The attempt at thawing of emotions was a success.
The individual, who thought up the question, asked of us all in the circle in rotation: “what makes you joyous, in one word?” had made all of us work hard to distill our immediate joy, that which is most banal but real. The answers united each of us with the others’ dreams, and created one unified picture: we are all joyous with the smaller things in life, those which are the truly big things.
Zafa from Shechem (Nablus) is joyous if she can raise her kids in safety. Daniela – is joyous to be at home during the weekend. Asnan is joyous that her supportive parents are backing her up. Neta is joyous with India (Ah... her India). Tzurit shares with us her recent joy: she doesn’t have to get up for work anymore. Nassrin from Bethlehem finds joy in traveling. Nashkhed derives joy from helping anyone out, while Siham softly says, almost in a whisper: “that God looks after my brother…”; a familiar joy. Arnona from Jerusalem lovingly embraces the local child sitting on her knees and says: “what gives me joy is hugging this child, she reminds me of my granddaughter…”, suddenly, all of it is so embracing, so familial. Nizza is joyous walking the fields of her kibbutz (Ramot Menashe) and that nothing blows up…

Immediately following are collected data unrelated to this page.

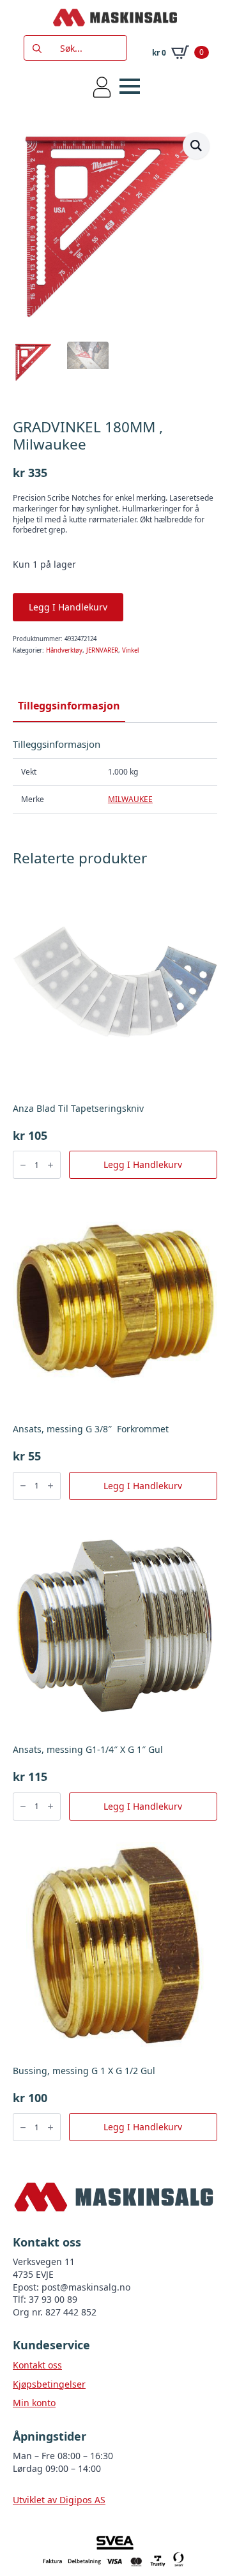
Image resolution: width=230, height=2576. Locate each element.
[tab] (69, 706)
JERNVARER (102, 650)
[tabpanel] (115, 776)
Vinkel (130, 650)
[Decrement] (23, 1165)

Fadya – to see everyone here together. Her answer speaks for us all. Nira shamelessly breaks with the room’s tradition and says: “I don’t get it, so many women together in one place, and not one of you points out that what makes you joyous is FOOD?!”… the all-around laughter proves beyond words how we all agree and identify with what she has said. Not to worry, the chapter of food that makes us joyous is yet to arrive!

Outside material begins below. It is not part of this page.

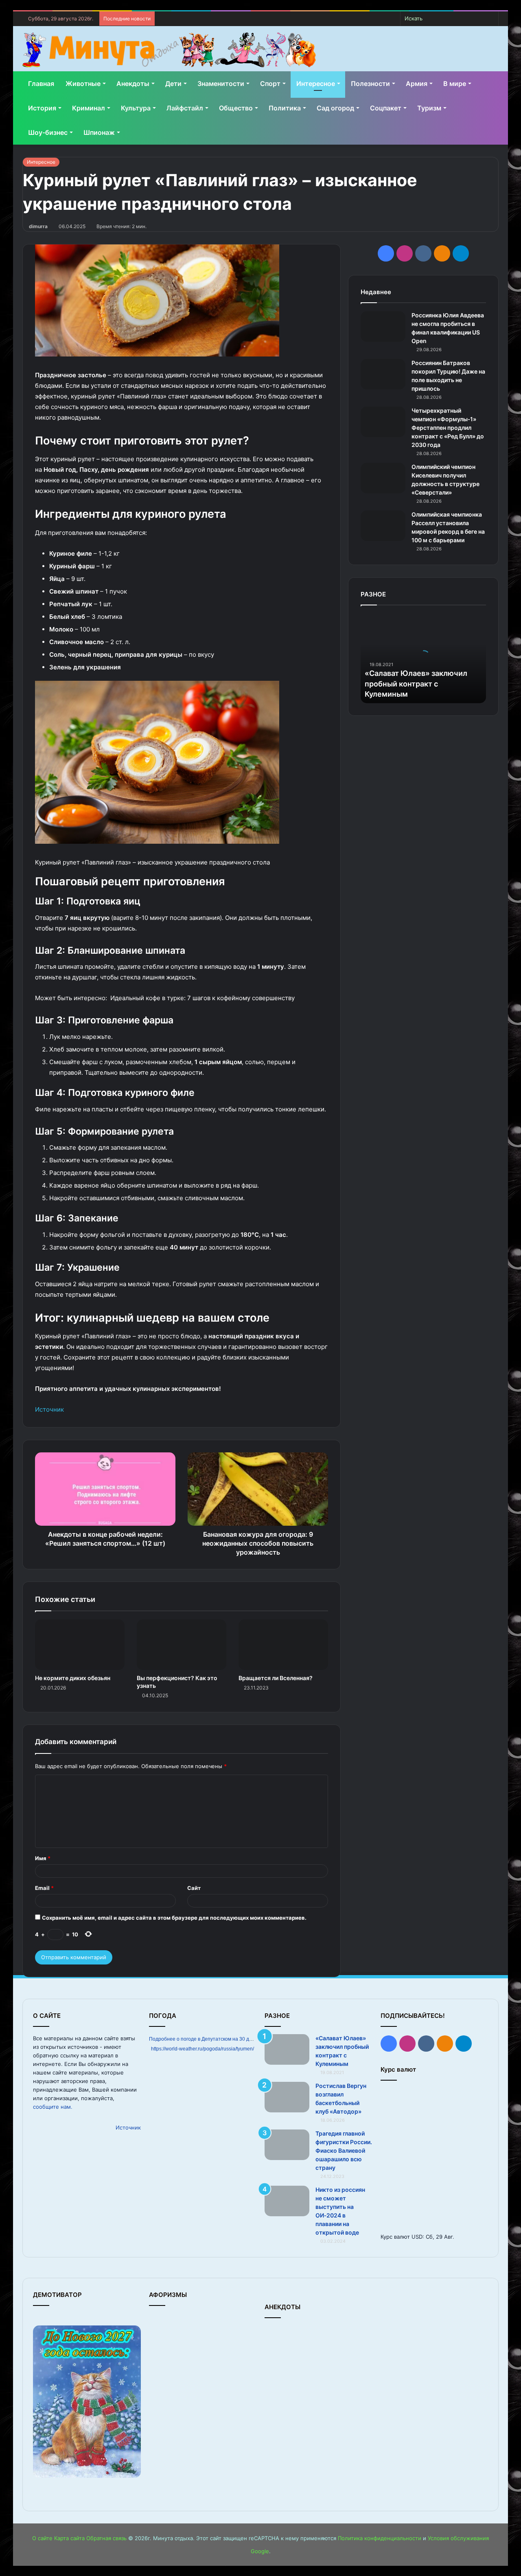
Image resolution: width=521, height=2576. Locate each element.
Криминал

Forgive me for not detailing the entire round of answers, but I will say that each answer knitted all of us closer together. Only a handful gave answers that touched on joy cracked by our mutual fate.
‘Ayisha managed to steer clear of this pothole with a gentle touch: “we haven’t come here to cry… we would like to be joyous together”.
- Keef halaq? – Qawis!
- How are you? – Alright!
- Sabah el-Hir, Kam sa’a?
- Good morning, what’s the time?
- At mabsouta? – Na’am.
- Are you pleased? – Yes.
This was a good start, and it started with cue cards passed from one to the other and from group to group, helping us learn each other’s languages simultaneously.
Words cannot describe the laughter that erupted when we each of us tried to practice the other’s language and the accent and melody of the language didn’t always fit the tongue we were trying to speak. One corrected the other and all in all there was much happiness in the room. When the lesson was over, we passed a spool of thread from one to the other, from Palestinian to Jew, and each of us had to say a word to her colleague who then had to translate that word. It’s hard to describe the glee! We now also have a common language!
Did I promise food?
The feast prepared by the hostesses was beyond any expectation. The luncheon we were presented with was wonderful. The love and care with which it was prepared was tangible. Have you tasted the sweet Knafa from Hebron?! That was the question of all questions, and the taste of the answer still sweetens the memories.
During the last part of the meeting, we were given the task to write a story or poem on the subject: what is forbidden and what is allowed in the society in which I live?
Naturally, the products of this exemplified to the extreme the differences in mentality, rhythm and style of life in our respective societies.
Here also, as before, we couldn’t stop our outbursts of laughter, especially with the great job Nizza did with her sketch – well, after all, it is her field of expertise.
The farewell came with hugs and kisses like at the end of a family wedding, with Mashka firing away all the while with her camera.
It seemed that even she, who is seasoned in such meetings, was moved.
Only at the army barrier at the exit from A-Ram, when we were asked to show our identification cards, did the reality from which we had briefly escaped catch up with us. It was impossible not to be saddened by such a moment, which proved, even us optimists, that the laughter we had experienced and those magical moments from which it came are not yet to be taken for granted.